Quero aqui acrescer uma segunda possível explicação para o suicídio, depois do possível motivo maior citado anteriormente: o fato de ele ter dificuldades no trato com seus semelhantes o que lhe causou inúmeros, injustificados e grandes transtornos. Aliado a tal – o que lhe facilitou a decisão - aparecera nele uma idéia criticável referente à possibilidade da imortalidade da alma. Creio que a alma não morre, tendo dado uma explicação para tal fenômeno em Será que Freud Explica?Pensou ele que a alma sempre há de renascer em outro ser humano e, talvez – sempre nesses casos aparece uma esperança - em melhores condições e circunstâncias. Lamentavelmente a obra intitulada História da Minha Alma de Kleist poderia ser uma leitura interessante e esclarecedora, desapareceu, pois fora queimada por sua irmã Ulrike.
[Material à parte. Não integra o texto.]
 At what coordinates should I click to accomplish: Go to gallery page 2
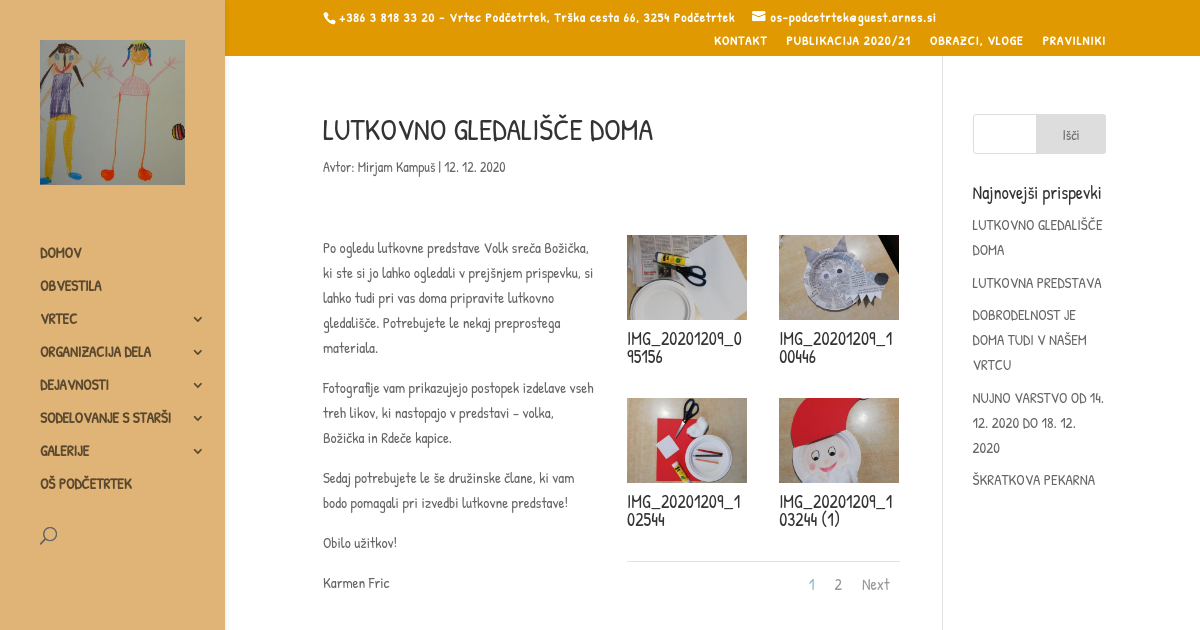tap(838, 585)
Foi pensando inabalavelmente assim sobre a reencarnação integralmente, foi ele de modo alegre e de bem com as pessoas que orodearam, para a morte, como ele o disse em uma de suas cartas de despedida. Acredito que Kleist escreveu seus dramas como que psicografando idéias que lhe advieram, julgando terem nascido em certos personagens nos quais – segundo que pensava teriam vivido antes com a alma imortal dele.
       

Creio que inúmeros gênios da literatura devem ainda estar mergulhados no anonimato e tal teria acontecido com Kleist, se não fosse o poeta romântico alemão Johann Ludwig Tieck (1773 a 1853) que não poupou esforços no sentido de resgatar a obra de Kleist, sendo responsável pela estréia de alguns dos dramas de Kleist em palcos de teatro. Parece que, mesmo sendo contemporâneos, no mais os dois poetas pouco se conheciam.